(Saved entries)
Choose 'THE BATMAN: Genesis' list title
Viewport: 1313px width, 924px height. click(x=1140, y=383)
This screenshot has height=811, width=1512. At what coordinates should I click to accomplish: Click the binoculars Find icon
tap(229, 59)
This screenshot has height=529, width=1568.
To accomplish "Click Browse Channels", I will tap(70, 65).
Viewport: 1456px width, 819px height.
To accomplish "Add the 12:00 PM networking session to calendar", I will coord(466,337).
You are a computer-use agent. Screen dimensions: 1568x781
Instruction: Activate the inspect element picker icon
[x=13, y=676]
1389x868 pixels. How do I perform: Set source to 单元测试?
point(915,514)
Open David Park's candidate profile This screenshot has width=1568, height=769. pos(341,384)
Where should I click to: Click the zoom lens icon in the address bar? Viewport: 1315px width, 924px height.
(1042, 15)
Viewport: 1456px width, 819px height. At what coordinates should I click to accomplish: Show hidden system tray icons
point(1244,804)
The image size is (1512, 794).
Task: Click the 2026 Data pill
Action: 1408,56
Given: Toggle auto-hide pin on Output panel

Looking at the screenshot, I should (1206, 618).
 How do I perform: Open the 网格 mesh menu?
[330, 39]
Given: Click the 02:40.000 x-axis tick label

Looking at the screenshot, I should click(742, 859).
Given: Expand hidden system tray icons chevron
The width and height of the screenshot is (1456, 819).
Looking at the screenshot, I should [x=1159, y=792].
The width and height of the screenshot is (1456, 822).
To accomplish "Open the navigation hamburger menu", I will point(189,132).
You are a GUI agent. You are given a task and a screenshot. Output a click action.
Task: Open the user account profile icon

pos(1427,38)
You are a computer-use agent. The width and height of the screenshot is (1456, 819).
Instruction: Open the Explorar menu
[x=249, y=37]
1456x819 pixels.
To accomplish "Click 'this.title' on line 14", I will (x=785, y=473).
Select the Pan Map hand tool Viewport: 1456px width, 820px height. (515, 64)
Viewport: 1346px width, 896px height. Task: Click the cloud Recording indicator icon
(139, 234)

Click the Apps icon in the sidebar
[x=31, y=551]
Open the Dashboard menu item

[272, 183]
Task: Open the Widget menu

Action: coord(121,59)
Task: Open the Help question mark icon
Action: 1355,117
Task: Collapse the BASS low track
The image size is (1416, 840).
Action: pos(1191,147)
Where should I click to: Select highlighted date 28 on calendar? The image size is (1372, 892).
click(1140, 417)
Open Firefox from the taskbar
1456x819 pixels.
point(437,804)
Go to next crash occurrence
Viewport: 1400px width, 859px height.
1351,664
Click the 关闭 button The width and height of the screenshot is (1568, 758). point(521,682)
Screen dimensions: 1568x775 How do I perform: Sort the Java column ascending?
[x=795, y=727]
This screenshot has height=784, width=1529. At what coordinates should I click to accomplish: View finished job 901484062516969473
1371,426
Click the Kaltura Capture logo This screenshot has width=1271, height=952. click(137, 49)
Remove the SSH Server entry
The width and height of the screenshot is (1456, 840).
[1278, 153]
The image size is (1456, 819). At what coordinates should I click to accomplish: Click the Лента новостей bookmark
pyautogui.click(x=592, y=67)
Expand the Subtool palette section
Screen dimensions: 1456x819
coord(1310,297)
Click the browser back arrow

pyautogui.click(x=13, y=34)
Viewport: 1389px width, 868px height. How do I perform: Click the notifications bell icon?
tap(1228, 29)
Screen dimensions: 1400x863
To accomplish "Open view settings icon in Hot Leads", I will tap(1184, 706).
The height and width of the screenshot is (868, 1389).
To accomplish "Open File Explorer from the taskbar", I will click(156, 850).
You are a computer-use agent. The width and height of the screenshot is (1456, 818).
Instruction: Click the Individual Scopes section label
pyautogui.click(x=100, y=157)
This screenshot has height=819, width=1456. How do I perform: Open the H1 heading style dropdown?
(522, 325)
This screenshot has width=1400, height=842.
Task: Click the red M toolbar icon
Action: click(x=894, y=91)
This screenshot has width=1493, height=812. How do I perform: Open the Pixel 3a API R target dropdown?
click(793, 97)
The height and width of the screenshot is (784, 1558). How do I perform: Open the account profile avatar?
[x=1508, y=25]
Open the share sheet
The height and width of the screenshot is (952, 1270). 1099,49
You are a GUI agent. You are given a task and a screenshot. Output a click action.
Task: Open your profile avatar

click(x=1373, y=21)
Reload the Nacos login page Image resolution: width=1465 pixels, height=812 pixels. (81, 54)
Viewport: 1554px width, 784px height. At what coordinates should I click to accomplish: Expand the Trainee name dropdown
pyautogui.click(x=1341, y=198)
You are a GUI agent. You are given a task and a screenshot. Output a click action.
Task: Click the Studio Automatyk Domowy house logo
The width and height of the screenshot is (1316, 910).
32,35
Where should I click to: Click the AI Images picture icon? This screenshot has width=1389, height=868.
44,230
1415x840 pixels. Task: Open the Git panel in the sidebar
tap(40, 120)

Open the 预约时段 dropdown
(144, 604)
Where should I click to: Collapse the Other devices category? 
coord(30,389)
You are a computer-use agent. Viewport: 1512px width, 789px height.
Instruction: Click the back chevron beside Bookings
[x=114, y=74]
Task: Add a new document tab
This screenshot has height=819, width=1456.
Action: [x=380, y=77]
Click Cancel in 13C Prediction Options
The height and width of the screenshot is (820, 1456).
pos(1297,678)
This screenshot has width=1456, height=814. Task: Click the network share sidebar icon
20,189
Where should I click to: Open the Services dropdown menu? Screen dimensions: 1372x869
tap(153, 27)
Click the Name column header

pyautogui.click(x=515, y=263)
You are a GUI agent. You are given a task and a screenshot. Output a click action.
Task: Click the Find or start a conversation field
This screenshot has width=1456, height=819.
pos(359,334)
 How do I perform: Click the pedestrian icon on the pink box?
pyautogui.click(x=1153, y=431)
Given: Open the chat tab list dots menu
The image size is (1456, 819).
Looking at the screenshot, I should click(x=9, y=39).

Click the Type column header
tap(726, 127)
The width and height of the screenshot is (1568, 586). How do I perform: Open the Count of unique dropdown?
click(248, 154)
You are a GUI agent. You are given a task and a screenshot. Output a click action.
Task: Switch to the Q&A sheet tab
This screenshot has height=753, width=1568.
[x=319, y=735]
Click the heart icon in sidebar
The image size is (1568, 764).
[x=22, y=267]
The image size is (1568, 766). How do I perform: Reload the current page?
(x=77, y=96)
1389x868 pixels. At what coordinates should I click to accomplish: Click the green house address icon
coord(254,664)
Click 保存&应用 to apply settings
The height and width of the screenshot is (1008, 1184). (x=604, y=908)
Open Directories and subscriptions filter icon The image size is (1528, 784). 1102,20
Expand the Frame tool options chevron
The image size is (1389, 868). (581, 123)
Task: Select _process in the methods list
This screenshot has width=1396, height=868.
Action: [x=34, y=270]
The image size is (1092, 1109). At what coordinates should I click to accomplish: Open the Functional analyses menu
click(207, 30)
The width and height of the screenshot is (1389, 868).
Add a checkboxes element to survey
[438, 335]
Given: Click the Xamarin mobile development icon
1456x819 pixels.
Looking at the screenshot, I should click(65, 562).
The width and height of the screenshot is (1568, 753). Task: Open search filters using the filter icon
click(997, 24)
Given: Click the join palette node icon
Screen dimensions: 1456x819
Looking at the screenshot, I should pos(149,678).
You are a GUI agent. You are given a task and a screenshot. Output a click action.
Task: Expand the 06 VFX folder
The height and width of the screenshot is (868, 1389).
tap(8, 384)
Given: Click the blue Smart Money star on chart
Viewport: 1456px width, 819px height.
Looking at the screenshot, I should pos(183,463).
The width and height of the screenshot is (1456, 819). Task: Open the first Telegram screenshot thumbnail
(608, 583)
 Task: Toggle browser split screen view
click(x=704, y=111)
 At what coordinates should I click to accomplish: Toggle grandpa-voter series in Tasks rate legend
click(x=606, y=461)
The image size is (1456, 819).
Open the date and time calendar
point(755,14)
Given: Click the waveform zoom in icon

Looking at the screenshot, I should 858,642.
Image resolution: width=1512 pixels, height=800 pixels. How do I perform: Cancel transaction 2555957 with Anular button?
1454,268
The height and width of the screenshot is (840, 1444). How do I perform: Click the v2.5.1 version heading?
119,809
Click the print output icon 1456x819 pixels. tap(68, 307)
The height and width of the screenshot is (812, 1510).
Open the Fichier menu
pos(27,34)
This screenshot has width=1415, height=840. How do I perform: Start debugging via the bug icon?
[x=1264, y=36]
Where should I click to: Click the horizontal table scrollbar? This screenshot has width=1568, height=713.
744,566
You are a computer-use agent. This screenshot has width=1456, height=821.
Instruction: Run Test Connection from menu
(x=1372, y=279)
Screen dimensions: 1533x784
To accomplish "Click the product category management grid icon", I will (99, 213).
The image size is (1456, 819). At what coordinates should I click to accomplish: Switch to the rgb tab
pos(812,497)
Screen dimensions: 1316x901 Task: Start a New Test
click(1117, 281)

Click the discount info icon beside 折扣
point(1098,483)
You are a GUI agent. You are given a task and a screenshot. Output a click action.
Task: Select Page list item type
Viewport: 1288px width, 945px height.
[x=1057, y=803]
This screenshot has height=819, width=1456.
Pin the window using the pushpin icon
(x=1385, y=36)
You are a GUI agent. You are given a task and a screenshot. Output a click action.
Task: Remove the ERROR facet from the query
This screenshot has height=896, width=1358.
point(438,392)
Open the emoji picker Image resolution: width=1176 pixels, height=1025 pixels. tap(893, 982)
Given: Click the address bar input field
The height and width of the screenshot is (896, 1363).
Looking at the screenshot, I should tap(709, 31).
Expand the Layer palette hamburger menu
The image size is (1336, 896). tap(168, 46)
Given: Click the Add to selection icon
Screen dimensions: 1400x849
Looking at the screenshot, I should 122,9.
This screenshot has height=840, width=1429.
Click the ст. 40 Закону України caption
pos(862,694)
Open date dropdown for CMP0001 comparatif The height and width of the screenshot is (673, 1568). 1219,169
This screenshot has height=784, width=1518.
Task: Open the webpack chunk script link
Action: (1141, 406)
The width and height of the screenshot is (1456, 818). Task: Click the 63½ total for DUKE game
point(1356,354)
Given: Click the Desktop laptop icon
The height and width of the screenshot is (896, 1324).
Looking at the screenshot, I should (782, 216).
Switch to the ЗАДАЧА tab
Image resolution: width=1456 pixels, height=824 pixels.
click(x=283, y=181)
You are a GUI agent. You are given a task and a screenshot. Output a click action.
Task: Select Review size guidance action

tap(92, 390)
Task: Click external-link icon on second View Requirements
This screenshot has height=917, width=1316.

■ Work order
Go line by line through the data, copying each one that contains the word "Remove".

■ Result for this task
Remove the SSH Server entry
Task: Remove the ERROR facet from the query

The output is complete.